On Monday Ari and I went to see "Where the Wild Things Are" for the second time. On a Monday night!!! Are you GETTING how much FUN I have become?!

It's Halloween again. Already! I know, I can't believe it, either. I am very excited about living life right now. There are so many things I still want to experience and do before I leave New Orleans. Thank goodness I'll be here another year at least.

That said, I can't articulate how much I am looking forward to coming home (because Portland is still, and will always be, home) for a week for Thanksgiving. I can't wait to eat my mom's cooking and to let my dog lick me all over my face. It will be weird to be home without Alexis. It's the first time we've ever not spent Thanksgiving together as One Big Happy Family.

But we're all doing a pretty good job of taking care of ourselves these days. I'm proud of the Johnson family. We have had some nutty times, that's for sure. At points, I think we actually redefined "dysfunctional." Now we're redefining it again by being enigmatically functional, normal, rational, and sane. Cheers to us.
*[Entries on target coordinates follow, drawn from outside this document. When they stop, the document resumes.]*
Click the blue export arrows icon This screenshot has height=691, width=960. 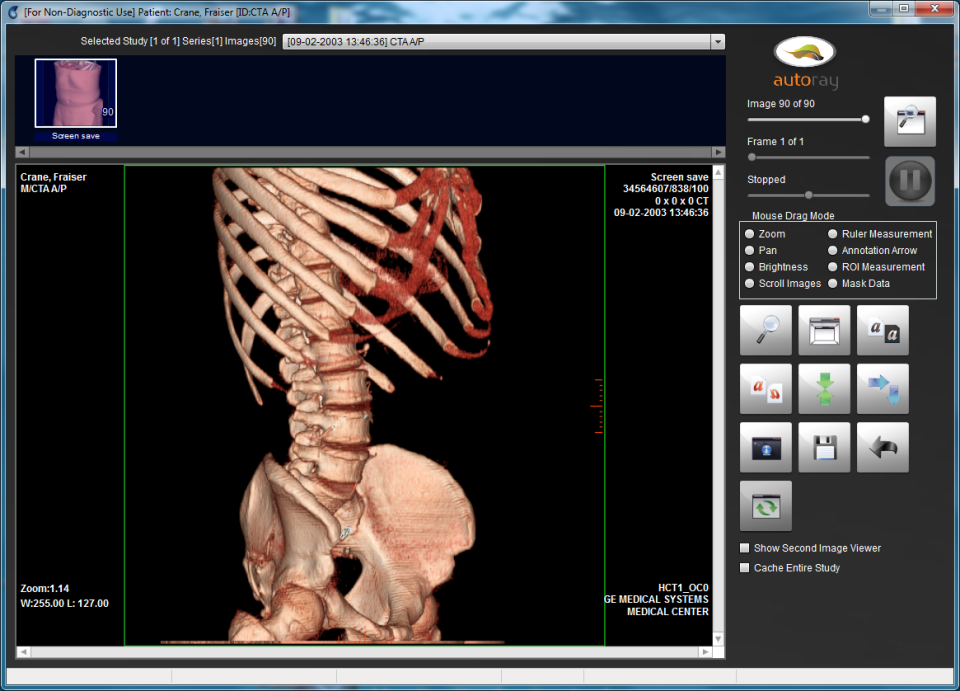point(882,388)
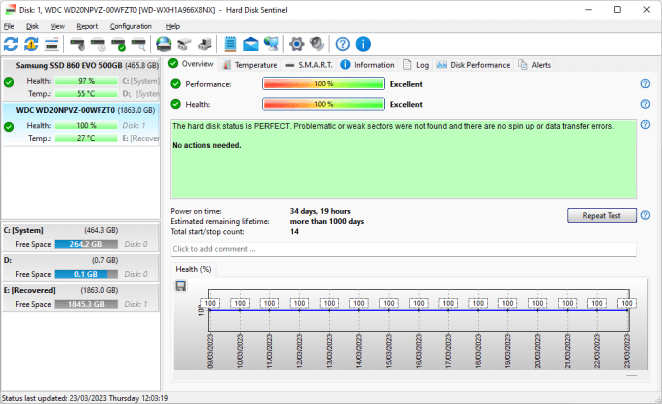Open settings with the gear icon
This screenshot has width=662, height=404.
tap(296, 44)
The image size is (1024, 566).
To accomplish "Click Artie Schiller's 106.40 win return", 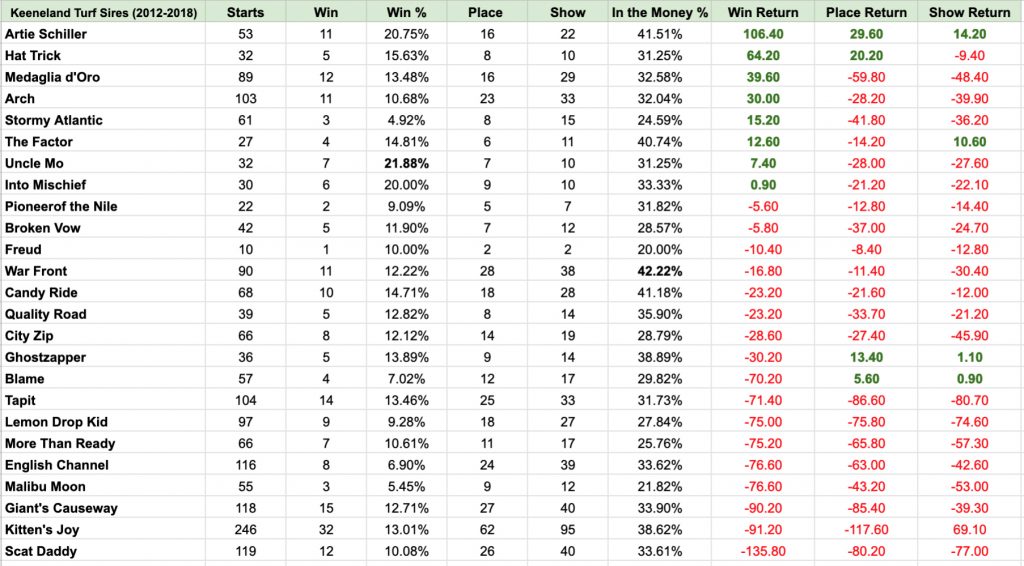I will (x=763, y=34).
Another month has unwound and lies, autumnal, in the rear view mirror. I am practicing, above all, patience. Tom Petty says, "It'll all work out, eventually." He was a good songwriter, so I'm gonna go with him on that one.

4 comments:

Alexis Johnson said...

i hate tom petty because one time you decided that you hated a bunch of tom petty and the heartbreakers cds that you subsequently tortured and mutilated and hung on our bedroom wall. i don't really know why you did that. do you like them now? i am hurt that i didn't know this and i still don't like them.
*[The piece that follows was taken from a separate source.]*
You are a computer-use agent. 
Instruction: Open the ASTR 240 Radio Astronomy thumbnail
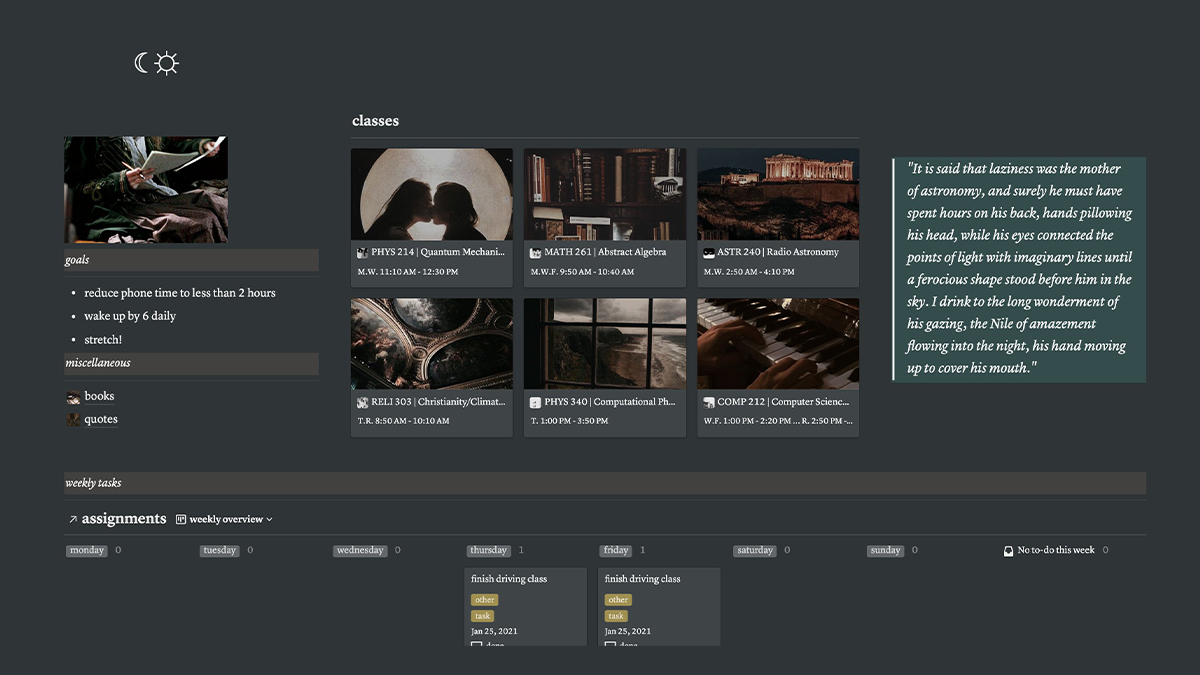[778, 194]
i am bittersweet about our family being functional. i think i'm still pretty much a lunatic. i think a lot of people still think so. today i got drunk in a hammock by myself off a four dollar box of red wine and read the two towers. i have spoke very few words today. the only words i have spoken, in fact, were:
"I would like to take a surfing lesson"
and then the following conversation that resulted in me secheduling one for tomorrow. that totaled about 3 minutes. THE REST OF THE DAY I HAVE BEEN SILENT. i have never gone this long without hearing my own voice, i don't think. it's a really weird sensation. i might try calling you now.

love sister.

Loretta said...

Dear Poopie Bottom. Yes this is your mom responding to you in your other sister's blog. No one is functional. OK?
Love,
Momjk

Loretta said...

Sophie:
This is your mother. You have at least two of them. I love you and you are silly to be afraid of fish. They won't eat you. Ha ha.
Love,
Mom

KitteeBee said...

Dear Sophie,
Your blog makes me really happy. Can you please post a BIG update? Yes, I used all caps because I am that emphatic about it.

I love your fish story so much. You saved a life, that is so awesome. A big blue beautiful life.